Your goal: Below is a set of entries; copy all of them exactly.
Top of Materials provided
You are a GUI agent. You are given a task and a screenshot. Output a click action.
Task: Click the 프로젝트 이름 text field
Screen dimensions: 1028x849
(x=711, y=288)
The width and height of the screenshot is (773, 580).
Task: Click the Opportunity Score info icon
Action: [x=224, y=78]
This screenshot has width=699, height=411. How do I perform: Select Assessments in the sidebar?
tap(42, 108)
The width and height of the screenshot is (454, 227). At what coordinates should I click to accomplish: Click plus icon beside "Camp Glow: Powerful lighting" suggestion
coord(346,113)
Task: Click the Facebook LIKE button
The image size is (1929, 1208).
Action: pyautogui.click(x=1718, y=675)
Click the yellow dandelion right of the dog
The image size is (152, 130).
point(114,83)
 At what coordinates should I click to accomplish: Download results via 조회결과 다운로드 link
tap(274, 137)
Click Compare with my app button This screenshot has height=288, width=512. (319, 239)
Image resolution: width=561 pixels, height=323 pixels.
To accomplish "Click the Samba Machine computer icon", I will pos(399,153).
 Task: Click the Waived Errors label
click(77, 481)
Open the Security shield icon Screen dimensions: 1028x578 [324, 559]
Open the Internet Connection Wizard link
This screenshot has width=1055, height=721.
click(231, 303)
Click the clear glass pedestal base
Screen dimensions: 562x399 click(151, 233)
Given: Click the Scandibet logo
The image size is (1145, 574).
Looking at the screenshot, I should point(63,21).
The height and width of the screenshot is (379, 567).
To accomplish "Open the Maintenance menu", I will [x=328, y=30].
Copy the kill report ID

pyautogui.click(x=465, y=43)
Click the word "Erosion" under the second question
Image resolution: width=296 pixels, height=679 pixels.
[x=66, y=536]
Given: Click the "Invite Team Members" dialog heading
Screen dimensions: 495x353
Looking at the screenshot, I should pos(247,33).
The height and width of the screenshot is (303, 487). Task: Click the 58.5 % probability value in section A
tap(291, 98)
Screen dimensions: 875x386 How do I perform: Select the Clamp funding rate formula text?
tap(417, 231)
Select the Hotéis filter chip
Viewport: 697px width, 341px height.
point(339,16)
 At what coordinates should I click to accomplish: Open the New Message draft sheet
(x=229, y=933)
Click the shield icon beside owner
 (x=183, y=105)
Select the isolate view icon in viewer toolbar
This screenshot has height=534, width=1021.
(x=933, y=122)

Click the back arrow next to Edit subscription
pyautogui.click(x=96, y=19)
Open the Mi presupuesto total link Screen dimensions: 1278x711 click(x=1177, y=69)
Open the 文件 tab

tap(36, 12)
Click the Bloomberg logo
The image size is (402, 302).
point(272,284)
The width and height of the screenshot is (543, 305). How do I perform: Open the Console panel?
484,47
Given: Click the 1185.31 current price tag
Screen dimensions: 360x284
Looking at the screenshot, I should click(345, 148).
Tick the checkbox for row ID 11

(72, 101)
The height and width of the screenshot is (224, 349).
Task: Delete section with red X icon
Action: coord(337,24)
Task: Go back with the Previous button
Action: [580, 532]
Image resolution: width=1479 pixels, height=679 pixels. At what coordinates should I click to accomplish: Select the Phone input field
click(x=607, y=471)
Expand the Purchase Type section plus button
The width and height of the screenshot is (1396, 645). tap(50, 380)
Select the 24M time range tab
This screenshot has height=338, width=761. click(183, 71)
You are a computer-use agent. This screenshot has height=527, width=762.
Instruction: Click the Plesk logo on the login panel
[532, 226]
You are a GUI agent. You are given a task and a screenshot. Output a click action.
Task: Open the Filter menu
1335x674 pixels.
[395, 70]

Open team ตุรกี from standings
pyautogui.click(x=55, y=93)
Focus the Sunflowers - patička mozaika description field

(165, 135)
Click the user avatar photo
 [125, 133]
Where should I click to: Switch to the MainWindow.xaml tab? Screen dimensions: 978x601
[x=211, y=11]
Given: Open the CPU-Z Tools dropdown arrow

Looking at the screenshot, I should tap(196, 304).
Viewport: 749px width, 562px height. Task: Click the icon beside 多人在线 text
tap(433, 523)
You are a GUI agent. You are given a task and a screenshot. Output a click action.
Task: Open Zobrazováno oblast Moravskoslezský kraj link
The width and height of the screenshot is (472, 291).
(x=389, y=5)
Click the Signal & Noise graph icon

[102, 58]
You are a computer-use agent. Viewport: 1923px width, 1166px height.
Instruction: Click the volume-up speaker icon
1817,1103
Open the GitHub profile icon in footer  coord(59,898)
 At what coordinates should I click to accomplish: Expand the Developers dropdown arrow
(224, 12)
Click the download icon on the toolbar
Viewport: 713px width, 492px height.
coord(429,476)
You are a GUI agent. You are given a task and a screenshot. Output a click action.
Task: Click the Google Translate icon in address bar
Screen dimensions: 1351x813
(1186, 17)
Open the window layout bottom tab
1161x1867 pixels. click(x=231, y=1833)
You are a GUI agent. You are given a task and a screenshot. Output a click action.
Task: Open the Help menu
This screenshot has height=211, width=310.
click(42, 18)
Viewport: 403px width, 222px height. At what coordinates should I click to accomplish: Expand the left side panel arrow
Bottom of Materials provided
Finished exercise:
You are a GUI agent. You are given a task and a screenshot. Output a click action.
Task: Click the 프로젝트 이름 text field
Screen dimensions: 1028x849
(x=711, y=288)
The width and height of the screenshot is (773, 580).
Task: Click the Opportunity Score info icon
Action: [x=224, y=78]
This screenshot has width=699, height=411. How do I perform: Select Assessments in the sidebar?
tap(42, 108)
The width and height of the screenshot is (454, 227). At what coordinates should I click to accomplish: Click plus icon beside "Camp Glow: Powerful lighting" suggestion
coord(346,113)
Task: Click the Facebook LIKE button
The image size is (1929, 1208).
Action: pyautogui.click(x=1718, y=675)
Click the yellow dandelion right of the dog
The image size is (152, 130).
point(114,83)
 At what coordinates should I click to accomplish: Download results via 조회결과 다운로드 link
tap(274, 137)
Click Compare with my app button This screenshot has height=288, width=512. (319, 239)
Image resolution: width=561 pixels, height=323 pixels.
To accomplish "Click the Samba Machine computer icon", I will pos(399,153).
 Task: Click the Waived Errors label
click(77, 481)
Open the Security shield icon Screen dimensions: 1028x578 [324, 559]
Open the Internet Connection Wizard link
This screenshot has width=1055, height=721.
click(231, 303)
Click the clear glass pedestal base
Screen dimensions: 562x399 click(151, 233)
Given: Click the Scandibet logo
The image size is (1145, 574).
Looking at the screenshot, I should point(63,21).
The height and width of the screenshot is (379, 567).
To accomplish "Open the Maintenance menu", I will [x=328, y=30].
Copy the kill report ID

pyautogui.click(x=465, y=43)
Click the word "Erosion" under the second question
Image resolution: width=296 pixels, height=679 pixels.
[x=66, y=536]
Given: Click the "Invite Team Members" dialog heading
Screen dimensions: 495x353
Looking at the screenshot, I should pos(247,33).
The height and width of the screenshot is (303, 487). Task: Click the 58.5 % probability value in section A
tap(291, 98)
Screen dimensions: 875x386 How do I perform: Select the Clamp funding rate formula text?
tap(417, 231)
Select the Hotéis filter chip
Viewport: 697px width, 341px height.
point(339,16)
 At what coordinates should I click to accomplish: Open the New Message draft sheet
(x=229, y=933)
Click the shield icon beside owner
 (x=183, y=105)
Select the isolate view icon in viewer toolbar
This screenshot has height=534, width=1021.
(x=933, y=122)

Click the back arrow next to Edit subscription
pyautogui.click(x=96, y=19)
Open the Mi presupuesto total link Screen dimensions: 1278x711 click(x=1177, y=69)
Open the 文件 tab

tap(36, 12)
Click the Bloomberg logo
The image size is (402, 302).
point(272,284)
The width and height of the screenshot is (543, 305). How do I perform: Open the Console panel?
484,47
Given: Click the 1185.31 current price tag
Screen dimensions: 360x284
Looking at the screenshot, I should click(345, 148).
Tick the checkbox for row ID 11

(72, 101)
The height and width of the screenshot is (224, 349).
Task: Delete section with red X icon
Action: coord(337,24)
Task: Go back with the Previous button
Action: [580, 532]
Image resolution: width=1479 pixels, height=679 pixels. At what coordinates should I click to accomplish: Select the Phone input field
click(x=607, y=471)
Expand the Purchase Type section plus button
The width and height of the screenshot is (1396, 645). tap(50, 380)
Select the 24M time range tab
This screenshot has height=338, width=761. click(183, 71)
You are a computer-use agent. This screenshot has height=527, width=762.
Instruction: Click the Plesk logo on the login panel
[532, 226]
You are a GUI agent. You are given a task and a screenshot. Output a click action.
Task: Open the Filter menu
1335x674 pixels.
[395, 70]

Open team ตุรกี from standings
pyautogui.click(x=55, y=93)
Focus the Sunflowers - patička mozaika description field

(165, 135)
Click the user avatar photo
 [125, 133]
Where should I click to: Switch to the MainWindow.xaml tab? Screen dimensions: 978x601
[x=211, y=11]
Given: Open the CPU-Z Tools dropdown arrow

Looking at the screenshot, I should tap(196, 304).
Viewport: 749px width, 562px height. Task: Click the icon beside 多人在线 text
tap(433, 523)
You are a GUI agent. You are given a task and a screenshot. Output a click action.
Task: Open Zobrazováno oblast Moravskoslezský kraj link
The width and height of the screenshot is (472, 291).
(x=389, y=5)
Click the Signal & Noise graph icon

[102, 58]
You are a computer-use agent. Viewport: 1923px width, 1166px height.
Instruction: Click the volume-up speaker icon
1817,1103
Open the GitHub profile icon in footer  coord(59,898)
 At what coordinates should I click to accomplish: Expand the Developers dropdown arrow
(224, 12)
Click the download icon on the toolbar
Viewport: 713px width, 492px height.
coord(429,476)
You are a GUI agent. You are given a task and a screenshot. Output a click action.
Task: Click the Google Translate icon in address bar
Screen dimensions: 1351x813
(1186, 17)
Open the window layout bottom tab
1161x1867 pixels. click(x=231, y=1833)
You are a GUI agent. You are given a task and a screenshot. Output a click action.
Task: Open the Help menu
This screenshot has height=211, width=310.
click(42, 18)
Viewport: 403px width, 222px height. At what coordinates should I click to accomplish: Expand the left side panel arrow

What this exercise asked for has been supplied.